Whenever the word "blue" shows up in a line of the data, copy that line.

Exercise material:
::::::

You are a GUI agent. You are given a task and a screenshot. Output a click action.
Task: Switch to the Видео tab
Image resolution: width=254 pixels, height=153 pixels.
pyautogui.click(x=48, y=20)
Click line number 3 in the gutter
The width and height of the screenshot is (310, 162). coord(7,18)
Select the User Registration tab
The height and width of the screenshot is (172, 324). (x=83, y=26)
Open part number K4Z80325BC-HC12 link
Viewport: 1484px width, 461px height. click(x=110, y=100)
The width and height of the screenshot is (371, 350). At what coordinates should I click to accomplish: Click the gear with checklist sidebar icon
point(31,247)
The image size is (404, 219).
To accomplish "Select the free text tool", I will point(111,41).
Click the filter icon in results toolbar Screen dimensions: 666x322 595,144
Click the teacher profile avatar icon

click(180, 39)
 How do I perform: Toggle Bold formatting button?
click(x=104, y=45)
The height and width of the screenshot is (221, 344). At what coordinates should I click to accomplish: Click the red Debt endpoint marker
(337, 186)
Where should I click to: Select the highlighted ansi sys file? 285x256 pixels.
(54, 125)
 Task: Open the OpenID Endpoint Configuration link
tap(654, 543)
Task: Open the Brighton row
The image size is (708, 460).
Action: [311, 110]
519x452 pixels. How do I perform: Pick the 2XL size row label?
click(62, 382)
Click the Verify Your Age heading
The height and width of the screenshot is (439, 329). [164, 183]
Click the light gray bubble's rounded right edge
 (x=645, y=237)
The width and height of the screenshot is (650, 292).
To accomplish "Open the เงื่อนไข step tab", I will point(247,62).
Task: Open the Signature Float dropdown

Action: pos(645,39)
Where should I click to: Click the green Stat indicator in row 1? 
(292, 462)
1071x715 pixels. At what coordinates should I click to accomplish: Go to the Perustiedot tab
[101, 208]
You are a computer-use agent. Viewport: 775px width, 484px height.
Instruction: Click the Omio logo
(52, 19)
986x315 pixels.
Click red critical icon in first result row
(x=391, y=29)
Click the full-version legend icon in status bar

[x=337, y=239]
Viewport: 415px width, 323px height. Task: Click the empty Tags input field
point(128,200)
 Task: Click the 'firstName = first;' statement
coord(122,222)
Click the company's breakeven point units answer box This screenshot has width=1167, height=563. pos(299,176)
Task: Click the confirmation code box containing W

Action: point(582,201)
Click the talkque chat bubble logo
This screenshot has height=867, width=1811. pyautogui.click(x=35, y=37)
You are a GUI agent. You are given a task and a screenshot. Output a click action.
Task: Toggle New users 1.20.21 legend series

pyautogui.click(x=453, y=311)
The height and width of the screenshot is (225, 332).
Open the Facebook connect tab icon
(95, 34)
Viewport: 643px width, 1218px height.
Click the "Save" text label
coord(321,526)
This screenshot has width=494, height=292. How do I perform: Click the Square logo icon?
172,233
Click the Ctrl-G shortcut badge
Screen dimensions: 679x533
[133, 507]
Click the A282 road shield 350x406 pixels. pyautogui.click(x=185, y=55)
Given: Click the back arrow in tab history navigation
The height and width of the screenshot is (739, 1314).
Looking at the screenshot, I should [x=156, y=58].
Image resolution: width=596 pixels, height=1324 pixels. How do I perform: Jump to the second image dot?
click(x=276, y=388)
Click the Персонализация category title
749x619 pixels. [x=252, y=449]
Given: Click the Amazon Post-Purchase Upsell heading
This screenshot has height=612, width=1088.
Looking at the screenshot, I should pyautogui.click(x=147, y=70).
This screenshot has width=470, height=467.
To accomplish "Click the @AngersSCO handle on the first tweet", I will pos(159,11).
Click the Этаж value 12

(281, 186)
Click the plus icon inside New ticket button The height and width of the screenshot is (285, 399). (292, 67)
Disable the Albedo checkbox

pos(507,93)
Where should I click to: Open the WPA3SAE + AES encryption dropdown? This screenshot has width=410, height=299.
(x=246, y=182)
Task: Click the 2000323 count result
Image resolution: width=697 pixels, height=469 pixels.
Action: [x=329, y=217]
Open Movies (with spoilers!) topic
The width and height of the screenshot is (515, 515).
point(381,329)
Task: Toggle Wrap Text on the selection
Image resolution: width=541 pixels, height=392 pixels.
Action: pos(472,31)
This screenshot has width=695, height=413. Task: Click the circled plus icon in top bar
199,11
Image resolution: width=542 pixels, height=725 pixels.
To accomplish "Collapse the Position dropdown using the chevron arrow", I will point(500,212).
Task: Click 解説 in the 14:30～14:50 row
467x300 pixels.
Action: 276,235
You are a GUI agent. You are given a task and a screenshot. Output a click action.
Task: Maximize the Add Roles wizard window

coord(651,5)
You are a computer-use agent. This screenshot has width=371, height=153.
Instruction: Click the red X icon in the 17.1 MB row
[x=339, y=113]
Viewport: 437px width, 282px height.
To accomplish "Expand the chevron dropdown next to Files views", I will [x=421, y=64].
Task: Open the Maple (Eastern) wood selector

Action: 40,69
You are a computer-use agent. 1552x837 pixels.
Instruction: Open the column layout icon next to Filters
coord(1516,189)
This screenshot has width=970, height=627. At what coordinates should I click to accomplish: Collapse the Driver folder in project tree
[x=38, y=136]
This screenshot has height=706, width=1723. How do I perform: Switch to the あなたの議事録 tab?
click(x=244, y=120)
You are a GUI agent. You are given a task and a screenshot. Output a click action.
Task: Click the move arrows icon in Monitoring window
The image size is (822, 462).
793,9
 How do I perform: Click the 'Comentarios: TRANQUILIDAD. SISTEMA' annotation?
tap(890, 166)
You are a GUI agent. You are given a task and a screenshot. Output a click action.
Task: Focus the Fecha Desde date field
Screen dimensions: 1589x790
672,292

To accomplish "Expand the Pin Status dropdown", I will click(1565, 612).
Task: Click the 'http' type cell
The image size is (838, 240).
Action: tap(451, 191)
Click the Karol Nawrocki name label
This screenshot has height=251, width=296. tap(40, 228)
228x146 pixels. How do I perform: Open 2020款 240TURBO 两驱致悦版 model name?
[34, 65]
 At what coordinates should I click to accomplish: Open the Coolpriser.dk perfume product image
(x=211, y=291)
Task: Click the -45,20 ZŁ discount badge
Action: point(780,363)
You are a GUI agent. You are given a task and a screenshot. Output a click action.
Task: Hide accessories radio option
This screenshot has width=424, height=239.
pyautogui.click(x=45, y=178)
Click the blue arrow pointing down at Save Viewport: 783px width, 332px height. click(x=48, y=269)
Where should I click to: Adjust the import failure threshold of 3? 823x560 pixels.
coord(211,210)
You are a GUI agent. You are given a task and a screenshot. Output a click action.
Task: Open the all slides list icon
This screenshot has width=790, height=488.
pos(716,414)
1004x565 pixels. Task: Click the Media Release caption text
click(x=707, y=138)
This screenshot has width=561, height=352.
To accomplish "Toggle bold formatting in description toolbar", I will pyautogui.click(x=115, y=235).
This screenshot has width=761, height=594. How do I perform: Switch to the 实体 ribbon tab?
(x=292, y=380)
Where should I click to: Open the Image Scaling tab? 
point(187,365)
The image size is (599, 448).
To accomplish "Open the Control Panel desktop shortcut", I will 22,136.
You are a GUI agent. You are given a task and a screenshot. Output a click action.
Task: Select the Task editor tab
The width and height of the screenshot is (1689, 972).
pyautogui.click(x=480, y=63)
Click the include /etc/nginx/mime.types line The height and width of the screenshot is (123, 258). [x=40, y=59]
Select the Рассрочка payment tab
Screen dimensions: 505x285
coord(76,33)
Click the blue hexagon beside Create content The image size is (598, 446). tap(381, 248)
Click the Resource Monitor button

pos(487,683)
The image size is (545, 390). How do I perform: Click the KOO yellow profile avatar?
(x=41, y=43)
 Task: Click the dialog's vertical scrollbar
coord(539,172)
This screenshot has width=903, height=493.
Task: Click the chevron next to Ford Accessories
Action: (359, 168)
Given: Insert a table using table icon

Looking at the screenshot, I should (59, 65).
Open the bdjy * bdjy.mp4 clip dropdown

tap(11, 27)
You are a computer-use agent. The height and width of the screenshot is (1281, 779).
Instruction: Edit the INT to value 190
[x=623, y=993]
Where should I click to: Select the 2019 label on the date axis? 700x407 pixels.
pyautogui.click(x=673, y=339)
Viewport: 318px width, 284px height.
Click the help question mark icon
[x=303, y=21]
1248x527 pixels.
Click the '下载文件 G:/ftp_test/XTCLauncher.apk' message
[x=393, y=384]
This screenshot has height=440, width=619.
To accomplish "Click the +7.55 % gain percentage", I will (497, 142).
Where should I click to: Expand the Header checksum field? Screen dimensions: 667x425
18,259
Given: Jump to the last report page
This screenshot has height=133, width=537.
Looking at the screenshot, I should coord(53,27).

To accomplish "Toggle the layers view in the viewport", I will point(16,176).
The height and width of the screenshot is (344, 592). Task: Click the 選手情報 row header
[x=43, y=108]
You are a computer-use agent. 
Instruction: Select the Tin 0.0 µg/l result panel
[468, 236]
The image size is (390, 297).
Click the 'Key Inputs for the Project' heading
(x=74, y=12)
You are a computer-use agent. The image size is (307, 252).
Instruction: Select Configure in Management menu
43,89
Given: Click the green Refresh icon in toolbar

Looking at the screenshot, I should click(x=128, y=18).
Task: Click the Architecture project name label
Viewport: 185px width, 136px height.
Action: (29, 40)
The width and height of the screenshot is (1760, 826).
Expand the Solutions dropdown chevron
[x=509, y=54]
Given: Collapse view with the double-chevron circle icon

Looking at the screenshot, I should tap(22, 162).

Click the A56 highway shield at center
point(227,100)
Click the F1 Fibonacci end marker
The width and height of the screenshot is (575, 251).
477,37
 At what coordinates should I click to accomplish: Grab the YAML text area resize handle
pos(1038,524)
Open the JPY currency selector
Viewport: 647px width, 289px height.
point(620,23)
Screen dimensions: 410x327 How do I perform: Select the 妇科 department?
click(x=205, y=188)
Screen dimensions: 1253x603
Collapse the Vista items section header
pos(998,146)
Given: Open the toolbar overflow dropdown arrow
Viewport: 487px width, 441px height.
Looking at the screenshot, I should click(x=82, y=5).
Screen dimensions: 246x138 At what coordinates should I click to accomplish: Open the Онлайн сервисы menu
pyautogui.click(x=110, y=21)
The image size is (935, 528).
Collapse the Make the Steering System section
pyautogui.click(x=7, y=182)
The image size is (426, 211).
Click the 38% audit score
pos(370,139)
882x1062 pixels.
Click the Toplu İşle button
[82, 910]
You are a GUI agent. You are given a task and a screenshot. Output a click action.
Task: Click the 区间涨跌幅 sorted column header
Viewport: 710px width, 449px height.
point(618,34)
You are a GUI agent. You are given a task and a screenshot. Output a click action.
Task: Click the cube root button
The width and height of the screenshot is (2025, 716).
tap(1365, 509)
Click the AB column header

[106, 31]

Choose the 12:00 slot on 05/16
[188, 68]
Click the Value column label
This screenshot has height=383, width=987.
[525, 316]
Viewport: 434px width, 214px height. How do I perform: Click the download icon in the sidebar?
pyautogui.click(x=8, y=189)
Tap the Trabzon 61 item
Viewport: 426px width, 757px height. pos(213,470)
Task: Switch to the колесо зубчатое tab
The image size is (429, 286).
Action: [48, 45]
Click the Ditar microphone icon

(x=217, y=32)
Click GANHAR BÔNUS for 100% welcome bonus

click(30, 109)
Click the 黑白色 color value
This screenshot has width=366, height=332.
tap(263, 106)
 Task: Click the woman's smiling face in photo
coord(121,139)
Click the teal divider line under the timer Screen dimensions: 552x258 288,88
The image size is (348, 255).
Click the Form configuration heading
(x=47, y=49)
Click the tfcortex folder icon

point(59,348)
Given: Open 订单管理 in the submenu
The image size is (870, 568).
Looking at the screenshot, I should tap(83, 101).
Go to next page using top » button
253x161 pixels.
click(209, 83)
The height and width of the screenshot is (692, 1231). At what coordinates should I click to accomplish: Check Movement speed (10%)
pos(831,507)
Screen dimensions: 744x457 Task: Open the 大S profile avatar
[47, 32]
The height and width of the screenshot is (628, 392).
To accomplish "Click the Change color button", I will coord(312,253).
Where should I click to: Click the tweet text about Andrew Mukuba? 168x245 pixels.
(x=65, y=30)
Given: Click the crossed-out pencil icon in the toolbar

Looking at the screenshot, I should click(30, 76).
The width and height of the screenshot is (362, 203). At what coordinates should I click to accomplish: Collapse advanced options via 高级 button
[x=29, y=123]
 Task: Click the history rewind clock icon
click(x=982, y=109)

::::::

Answer to this problem:
Click the blue arrow pointing down at Save Viewport: 783px width, 332px height. click(x=48, y=269)
Click the blue hexagon beside Create content The image size is (598, 446). tap(381, 248)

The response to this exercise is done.